They are not self-bailing. I'm guessing the design of the hull prevents the possibility of making them self-bailing. However, with the way it performs, I'm happy with the trade-off. If you have it on a lift and can pull the plug, that would solve the problem. You could also run the bilge pump after a rainstorm. Some people have installed auto-bilge pumps when the boats are left in the water.


----------



## Orazor

Hi folks. I’m looking at a super clean 2017 Mako Pro Skiff 21 on Tuesday. It seems to check every box for my specific needs. On the FB owners group, I got some pretty negative feedback about the 21s. Potentially systemic hull issues? I’ve tried to search in this thread, but honestly the 21s seem pretty rare. Are there any current 21 owners that can weigh in? Would you buy your boat again?


----------



## Kevin Nicholls

I have a 17'er and love it. I think the 21'er was a bridge too far. It's just a big wide tub. I don't know anything good or bad about it. Take it for a ride and see.

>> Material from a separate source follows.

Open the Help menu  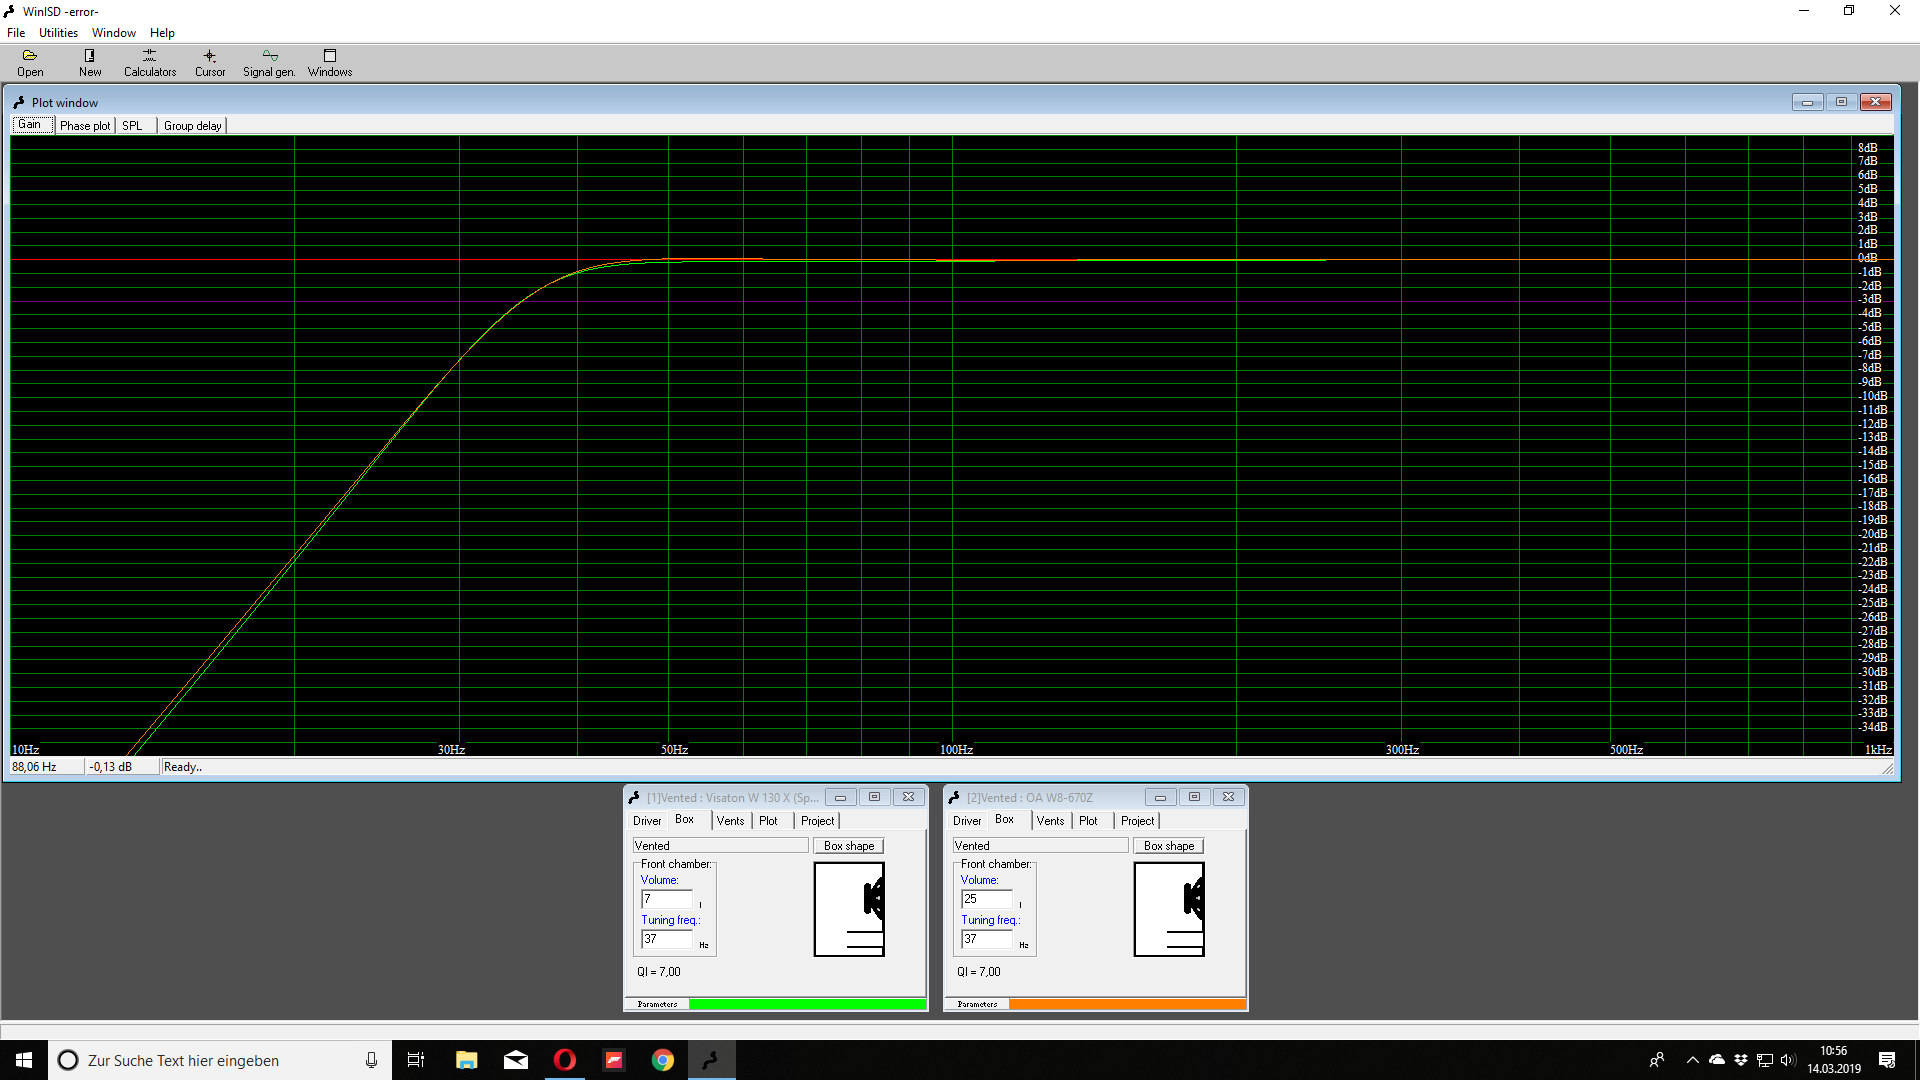coord(162,33)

Good luck.


----------



## YakShore Outdoors

I'm looking at possibly picking up a 2021 Pro Skiff 17. I do have a few questions though. So my wife and I like to chase trophy catfish in the Tennessee River. How would you guys mount rod racks for that style of fishing? How does this boat do when anchored in swift current? When anchored in any type of current How is the back and forth sway? I know this boat is designed more for flats and calm days on the reef, but I don't know how it does in 3 to 10mph current. Any opinions would be helpful. My wife loves the way this looks and the stability is a plus because of our toddler, but either it will work or it won't.


----------



## yeocokent

Does anyone know the bearing and/or hub kit replacement part numbers for the 2014 Karavan trailer that came with some 17 foot pro skiffs? I have the Karavan part numbers but not sure how that translates to other brands. I know the numbers are stamped in the bearings but my boat is 5+hours away.

I recently moved but left my boat at my old house. I need to go pick it up and would like to have some spare bearings and/or hub kit for the 400 mile journey.


----------